Another option is to apply for deferment or forbearance. This option is to put your payment on a hold only temporarily, until being able to continue with the payments. By doing so, your score is safe and won’t be affected.
How to Manage Your Student Loans?
Student loans impact a credit score. So, what are the things you can do to avoid negative consequences?
Here are some valuable tips to help you manage your student loans.
If you’re a student and want to save some money, check out some helpful tips on How to Save Money as a Student in Canada?
Make higher payments
You can start by making larger payments than your minimum payments are. It helps to reduce the amount of interest and every larger amount you pay goes towards the principal amount.
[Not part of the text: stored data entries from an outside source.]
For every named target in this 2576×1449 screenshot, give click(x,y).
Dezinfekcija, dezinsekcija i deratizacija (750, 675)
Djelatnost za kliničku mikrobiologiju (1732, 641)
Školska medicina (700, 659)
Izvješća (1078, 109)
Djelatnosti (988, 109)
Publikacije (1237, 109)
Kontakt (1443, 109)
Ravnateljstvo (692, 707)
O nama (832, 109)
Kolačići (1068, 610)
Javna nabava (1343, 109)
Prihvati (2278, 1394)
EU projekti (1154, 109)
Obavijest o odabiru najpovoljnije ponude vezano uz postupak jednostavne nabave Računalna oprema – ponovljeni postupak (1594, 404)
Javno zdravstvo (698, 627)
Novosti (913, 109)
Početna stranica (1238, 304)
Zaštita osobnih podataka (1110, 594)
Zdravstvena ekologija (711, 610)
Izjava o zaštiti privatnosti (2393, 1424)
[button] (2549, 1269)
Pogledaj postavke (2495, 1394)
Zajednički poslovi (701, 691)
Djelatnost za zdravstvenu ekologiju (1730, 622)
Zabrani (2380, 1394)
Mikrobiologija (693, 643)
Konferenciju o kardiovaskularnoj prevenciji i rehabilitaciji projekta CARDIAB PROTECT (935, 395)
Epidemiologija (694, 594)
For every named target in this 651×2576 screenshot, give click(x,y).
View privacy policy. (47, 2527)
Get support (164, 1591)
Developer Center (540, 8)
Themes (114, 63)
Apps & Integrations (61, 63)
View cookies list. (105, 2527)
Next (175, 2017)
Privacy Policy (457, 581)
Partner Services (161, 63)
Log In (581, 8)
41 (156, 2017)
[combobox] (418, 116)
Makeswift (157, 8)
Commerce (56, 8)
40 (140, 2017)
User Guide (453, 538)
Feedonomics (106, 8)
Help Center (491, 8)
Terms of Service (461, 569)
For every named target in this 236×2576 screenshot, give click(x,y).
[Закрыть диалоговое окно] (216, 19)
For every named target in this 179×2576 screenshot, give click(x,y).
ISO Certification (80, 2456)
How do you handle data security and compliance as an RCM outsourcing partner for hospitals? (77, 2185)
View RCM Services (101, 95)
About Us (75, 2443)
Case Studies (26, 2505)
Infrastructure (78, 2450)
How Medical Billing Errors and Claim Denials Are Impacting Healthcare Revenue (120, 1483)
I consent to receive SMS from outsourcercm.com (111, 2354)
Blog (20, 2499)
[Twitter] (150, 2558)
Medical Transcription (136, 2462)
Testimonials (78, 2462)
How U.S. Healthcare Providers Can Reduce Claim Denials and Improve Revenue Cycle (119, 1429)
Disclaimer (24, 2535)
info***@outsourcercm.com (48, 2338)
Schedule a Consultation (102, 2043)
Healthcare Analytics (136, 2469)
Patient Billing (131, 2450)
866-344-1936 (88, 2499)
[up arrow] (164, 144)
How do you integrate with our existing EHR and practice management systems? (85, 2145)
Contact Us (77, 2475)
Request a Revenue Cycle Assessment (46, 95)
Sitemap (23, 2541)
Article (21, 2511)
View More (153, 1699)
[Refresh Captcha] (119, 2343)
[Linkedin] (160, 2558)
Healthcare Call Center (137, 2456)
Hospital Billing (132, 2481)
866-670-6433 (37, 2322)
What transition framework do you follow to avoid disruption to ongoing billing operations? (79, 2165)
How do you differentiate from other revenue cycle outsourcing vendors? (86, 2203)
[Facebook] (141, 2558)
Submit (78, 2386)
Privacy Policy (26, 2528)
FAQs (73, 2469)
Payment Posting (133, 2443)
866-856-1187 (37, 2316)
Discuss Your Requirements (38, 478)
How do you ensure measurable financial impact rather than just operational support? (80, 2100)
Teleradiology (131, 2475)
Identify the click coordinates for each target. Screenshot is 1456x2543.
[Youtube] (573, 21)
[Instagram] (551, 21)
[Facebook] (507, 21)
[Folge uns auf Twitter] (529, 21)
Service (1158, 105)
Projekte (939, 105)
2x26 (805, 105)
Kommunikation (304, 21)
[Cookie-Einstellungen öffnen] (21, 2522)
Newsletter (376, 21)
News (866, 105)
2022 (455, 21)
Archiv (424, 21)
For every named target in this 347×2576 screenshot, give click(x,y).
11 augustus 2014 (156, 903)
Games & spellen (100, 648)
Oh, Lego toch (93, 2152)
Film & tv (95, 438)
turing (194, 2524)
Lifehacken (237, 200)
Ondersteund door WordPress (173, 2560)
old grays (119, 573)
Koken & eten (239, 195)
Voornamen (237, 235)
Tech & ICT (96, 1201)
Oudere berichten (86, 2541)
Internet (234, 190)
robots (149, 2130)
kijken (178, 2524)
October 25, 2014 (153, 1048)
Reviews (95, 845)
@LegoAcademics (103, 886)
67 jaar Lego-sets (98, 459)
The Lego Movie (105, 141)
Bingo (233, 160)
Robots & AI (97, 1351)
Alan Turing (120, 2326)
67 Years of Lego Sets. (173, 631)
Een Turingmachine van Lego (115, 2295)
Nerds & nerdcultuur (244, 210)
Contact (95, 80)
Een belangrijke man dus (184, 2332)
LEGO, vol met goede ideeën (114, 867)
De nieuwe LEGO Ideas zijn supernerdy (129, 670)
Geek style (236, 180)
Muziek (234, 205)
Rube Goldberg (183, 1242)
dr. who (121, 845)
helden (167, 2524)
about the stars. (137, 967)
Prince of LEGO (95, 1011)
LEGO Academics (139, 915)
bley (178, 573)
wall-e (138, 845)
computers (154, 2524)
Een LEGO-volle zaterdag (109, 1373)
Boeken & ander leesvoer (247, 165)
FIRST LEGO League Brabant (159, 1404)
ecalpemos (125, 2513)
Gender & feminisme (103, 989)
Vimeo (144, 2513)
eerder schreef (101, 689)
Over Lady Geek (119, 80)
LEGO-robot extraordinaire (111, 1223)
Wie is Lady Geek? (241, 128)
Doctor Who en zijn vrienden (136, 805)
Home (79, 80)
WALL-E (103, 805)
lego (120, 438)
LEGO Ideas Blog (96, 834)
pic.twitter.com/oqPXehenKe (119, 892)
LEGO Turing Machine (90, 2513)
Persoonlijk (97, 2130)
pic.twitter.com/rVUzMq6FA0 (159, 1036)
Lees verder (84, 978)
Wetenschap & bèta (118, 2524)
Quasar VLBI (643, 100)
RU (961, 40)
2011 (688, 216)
Thus, your total loan amount will decrease and make your monthly payments much easier to manage. Automatic payments are also something to think about when managing your loan payments. You can set the amount you wish to pay each month, the higher the better, and spare yourself the hustle of paying in person.
Make a lump-sum payment
Any time you make a lump-sum, it speeds up the process of your repayment. You may repay your loan rather sooner if you continue to make lump-sums. The way it works is that your lump-sum goes towards your interest first, then to the principal.
If you want to speed up the process, you can start making lump-sums either during your schooling period or during the grace period. This way, the amount you pay goes directly toward the principal. It also reduces your overall interest rates.
Apply for government assistance
If you correctly assess your financial situation and conclude that it’ll be hard to keep up with the payments, you can apply through the NSLSC for financial assistance. They offer several programs to help students alleviate their financial struggles.
There are several examples of how that works:
- Get a reduction in interest
- Reduction in monthly payments
- Or loan forgiveness but only in extreme cases for which you must show documentation justifying your reason
Just keep in mind that you’re eligible for the loan forgiveness program only if you haven’t exceeded the 90 days overdue.
Before jumping into any decision, think about if you need a student loan in the first place. If you think you do, ensure to understand how student loans work and how student loans impact a credit score.
If you go in default, then it will be recorded on your credit report for up to 6-7 years.
Typically, having student loan debt may affect how much you can borrow for a mortgage. Although you can still get a mortgage to purchase your first house, the lower your credit score, the less borrowing power you have.
How many points do student loans affect credit score depends on your loan debt and if you have missed any payments. But your student loan can drop your credit score by as much as 80 points.